▶ [What the exercise asks]:
Copy the material below verbatim, starting at the line that contains "The image size is (956, 536)." and ending at the line that contains "click(x=26, y=215)".
--- Start ---
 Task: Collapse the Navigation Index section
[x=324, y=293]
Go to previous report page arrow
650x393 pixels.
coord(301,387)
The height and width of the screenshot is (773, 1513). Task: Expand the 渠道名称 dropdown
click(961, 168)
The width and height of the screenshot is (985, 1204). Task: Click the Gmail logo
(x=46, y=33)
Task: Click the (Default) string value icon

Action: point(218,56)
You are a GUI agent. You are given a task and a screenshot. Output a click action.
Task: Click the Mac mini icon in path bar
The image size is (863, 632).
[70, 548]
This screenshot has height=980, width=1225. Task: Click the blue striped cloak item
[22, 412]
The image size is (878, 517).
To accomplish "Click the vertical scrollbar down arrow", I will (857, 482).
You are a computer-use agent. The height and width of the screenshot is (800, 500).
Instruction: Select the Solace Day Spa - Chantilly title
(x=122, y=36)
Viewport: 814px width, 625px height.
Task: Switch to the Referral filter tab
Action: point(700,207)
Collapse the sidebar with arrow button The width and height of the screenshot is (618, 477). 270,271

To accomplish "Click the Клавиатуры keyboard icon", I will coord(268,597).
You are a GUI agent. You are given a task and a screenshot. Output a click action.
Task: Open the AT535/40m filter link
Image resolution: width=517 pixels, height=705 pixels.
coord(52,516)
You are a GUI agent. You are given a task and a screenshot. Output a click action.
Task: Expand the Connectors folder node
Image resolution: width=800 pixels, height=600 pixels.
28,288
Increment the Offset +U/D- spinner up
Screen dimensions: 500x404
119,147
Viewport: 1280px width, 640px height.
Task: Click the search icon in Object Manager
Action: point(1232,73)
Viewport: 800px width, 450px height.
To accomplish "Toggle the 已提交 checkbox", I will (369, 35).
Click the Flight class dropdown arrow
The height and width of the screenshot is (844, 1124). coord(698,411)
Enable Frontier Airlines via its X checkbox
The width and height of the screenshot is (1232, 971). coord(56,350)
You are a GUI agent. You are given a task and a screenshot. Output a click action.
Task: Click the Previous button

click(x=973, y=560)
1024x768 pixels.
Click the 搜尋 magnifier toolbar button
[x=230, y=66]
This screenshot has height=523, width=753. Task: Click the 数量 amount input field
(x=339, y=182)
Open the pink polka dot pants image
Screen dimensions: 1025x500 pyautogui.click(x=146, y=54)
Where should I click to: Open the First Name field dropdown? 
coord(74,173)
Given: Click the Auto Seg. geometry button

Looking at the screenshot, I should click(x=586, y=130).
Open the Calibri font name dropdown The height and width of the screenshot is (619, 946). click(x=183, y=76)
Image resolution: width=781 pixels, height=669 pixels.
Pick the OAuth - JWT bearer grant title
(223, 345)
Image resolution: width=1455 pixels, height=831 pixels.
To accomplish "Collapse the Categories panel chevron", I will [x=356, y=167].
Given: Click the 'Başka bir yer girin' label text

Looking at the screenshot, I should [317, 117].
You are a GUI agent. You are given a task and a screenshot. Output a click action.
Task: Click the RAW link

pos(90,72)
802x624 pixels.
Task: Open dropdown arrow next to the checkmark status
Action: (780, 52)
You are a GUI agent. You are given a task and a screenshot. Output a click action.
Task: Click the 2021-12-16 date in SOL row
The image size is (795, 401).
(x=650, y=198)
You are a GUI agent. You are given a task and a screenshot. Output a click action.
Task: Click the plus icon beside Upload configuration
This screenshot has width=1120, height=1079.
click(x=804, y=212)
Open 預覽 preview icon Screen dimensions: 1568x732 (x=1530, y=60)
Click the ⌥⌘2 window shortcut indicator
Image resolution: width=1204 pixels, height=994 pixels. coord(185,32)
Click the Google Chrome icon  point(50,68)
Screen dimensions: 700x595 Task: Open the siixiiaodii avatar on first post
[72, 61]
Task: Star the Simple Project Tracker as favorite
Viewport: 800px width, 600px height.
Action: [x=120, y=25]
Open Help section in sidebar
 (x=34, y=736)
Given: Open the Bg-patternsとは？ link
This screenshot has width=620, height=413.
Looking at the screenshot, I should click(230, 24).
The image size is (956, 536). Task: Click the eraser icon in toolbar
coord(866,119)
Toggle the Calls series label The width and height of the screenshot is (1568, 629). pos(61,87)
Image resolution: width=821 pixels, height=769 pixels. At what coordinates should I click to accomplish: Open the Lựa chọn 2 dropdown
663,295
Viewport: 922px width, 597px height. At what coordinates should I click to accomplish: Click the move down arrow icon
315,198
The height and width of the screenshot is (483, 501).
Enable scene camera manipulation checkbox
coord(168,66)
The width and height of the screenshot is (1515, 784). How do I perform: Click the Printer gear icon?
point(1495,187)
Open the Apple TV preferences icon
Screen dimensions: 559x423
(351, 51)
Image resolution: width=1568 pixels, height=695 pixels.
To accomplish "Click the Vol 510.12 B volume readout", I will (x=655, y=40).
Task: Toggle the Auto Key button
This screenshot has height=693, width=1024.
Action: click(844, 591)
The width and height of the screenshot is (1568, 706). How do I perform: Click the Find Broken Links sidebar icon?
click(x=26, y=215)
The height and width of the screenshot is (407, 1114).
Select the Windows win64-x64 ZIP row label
--- End ---
▶ [Problem solution]:
The image size is (956, 536). Task: Click the eraser icon in toolbar
coord(866,119)
Toggle the Calls series label The width and height of the screenshot is (1568, 629). pos(61,87)
Image resolution: width=821 pixels, height=769 pixels. At what coordinates should I click to accomplish: Open the Lựa chọn 2 dropdown
663,295
Viewport: 922px width, 597px height. At what coordinates should I click to accomplish: Click the move down arrow icon
315,198
The height and width of the screenshot is (483, 501).
Enable scene camera manipulation checkbox
coord(168,66)
The width and height of the screenshot is (1515, 784). How do I perform: Click the Printer gear icon?
point(1495,187)
Open the Apple TV preferences icon
Screen dimensions: 559x423
(351, 51)
Image resolution: width=1568 pixels, height=695 pixels.
To accomplish "Click the Vol 510.12 B volume readout", I will (x=655, y=40).
Task: Toggle the Auto Key button
This screenshot has height=693, width=1024.
Action: click(844, 591)
The width and height of the screenshot is (1568, 706). How do I perform: Click the Find Broken Links sidebar icon?
click(x=26, y=215)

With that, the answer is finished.